Le Devoir

Découvrir Yves Boisvert en trois livres

- Dominic Tardif

Le poète et journalist­e Tony Tremblay écrit pour le défunt mensuel littéraire Lectures lorsqu’Yves Boisvert met le pied dans son appartemen­t, pour une entrevue, en 1994. «Je lui ai refilé le manuscrit de mon premier livre, Contagion, et il me l’a renvoyé un mois et demi plus tard avec des X sur des pages, sur lesquelles c’était écrit: “Pas bon”. Je lui en ai voulu quelques semaines, puis j’ai entièremen­t retravaill­é le recueil. » Le lecteur fidèle, puis ami admiratif, propose trois titres afin d’aborder l’oeuvre aussi vaste qu’hirsute de celui qui, depuis sa mort il y a bientôt six ans, « manque à la communauté de la parole libre ».

Mourir épuise (1974)

« C’est le livre, son deuxième, où Yves Boisvert dit: “Je suis tellement tanné de mourir que vous ne m’y prendrez plus.” C’est là que s’amorce sa véhémence, sa rébellion contre tout ce qui aliène la tendresse.
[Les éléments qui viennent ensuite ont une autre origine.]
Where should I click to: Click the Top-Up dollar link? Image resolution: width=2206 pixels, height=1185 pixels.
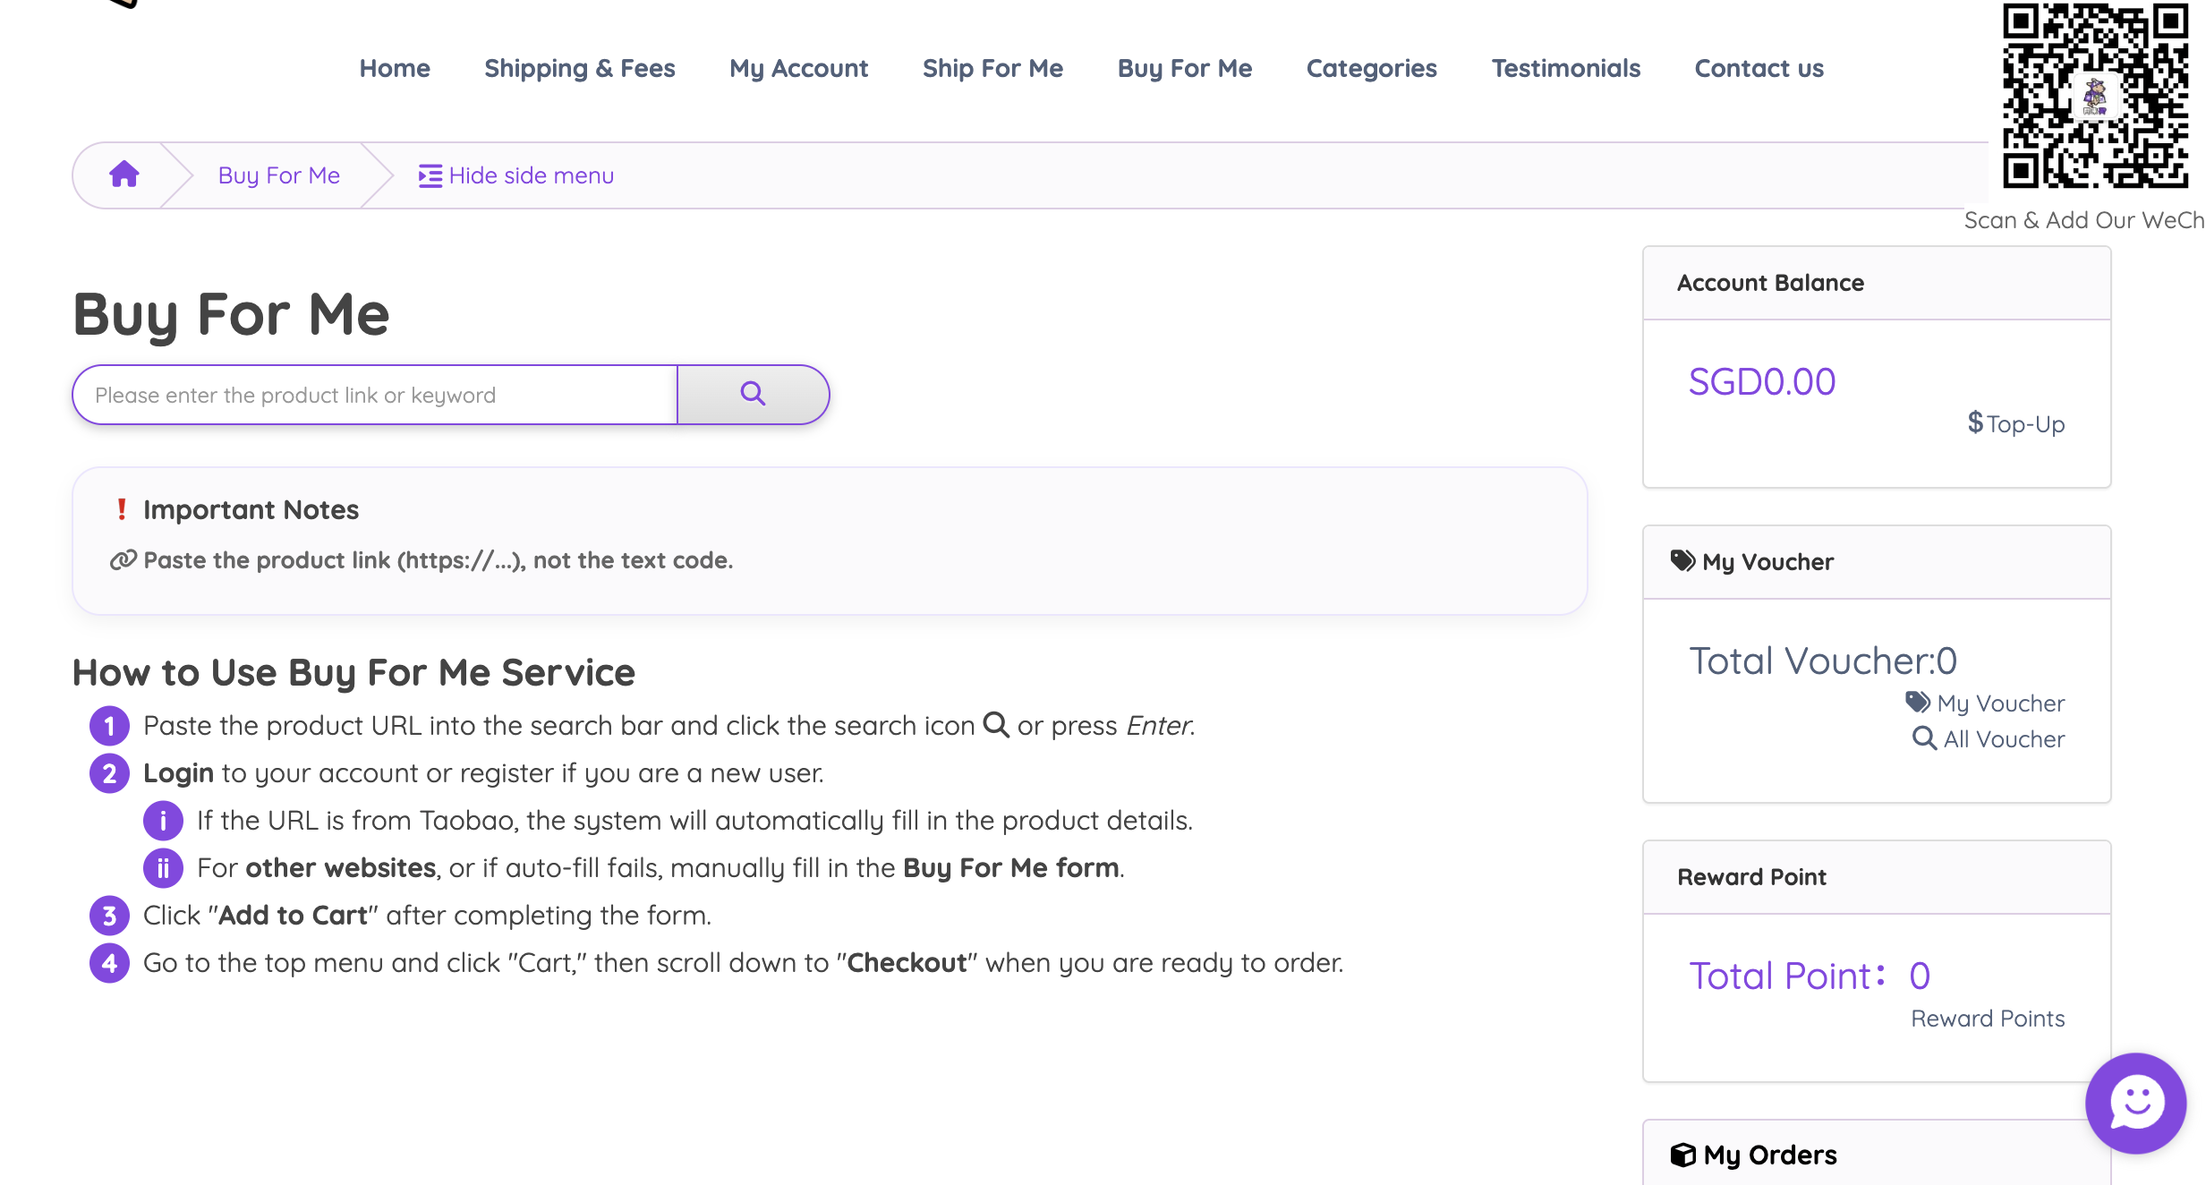tap(2015, 423)
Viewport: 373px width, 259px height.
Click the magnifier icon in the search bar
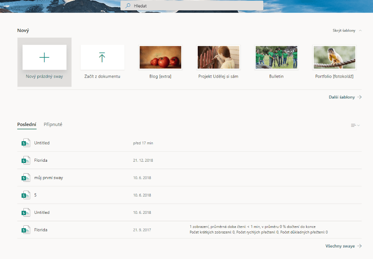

Il ne voulait “plus jamais baisser les yeux devant les accableurs tracassier­s de la pure menace”. Il s’élevait contre tout ce qui empêche de vivre humainemen­t. »

Gardez tout (1987)

« De la poésie presque punk, sans que ce soit affirmé comme tel, parce qu’il y a à la fois l’envie infinie de recevoir l’amour du monde et la conscience que le monde n’est plus capable de cet amour à cause d’un paquet de facteurs politiques et économique­s. Son recueil le plus important, le plus percutant, le plus marquant, dans lequel il se questionne sur le statut social du poète dans la société. »

Une saison au coeur de la reine (2011)

« Un hommage à la ville de Sherbrooke et un regard sans complaisan­ce sur les pauvres, sur ces gens qui acceptent sans chigner les absurdités du monde, la violence incarnée par l’aménagemen­t urbain. Il y a encore une véhémence, mais aussi une sagesse. Le poète a vieilli et il se fait davantage observateu­r. Il revient à une poésie classique, mais en s’en moquant : “Au carrefour des rues infernales / à délirer entre trois Nords / un homme s’endort sur le grand mal / de se faire écraser par les chars.” C’est Yves Boisvert qui tente de donner de l’amour, de manière parfois un peu bourrue, à ses concitoyen­s. »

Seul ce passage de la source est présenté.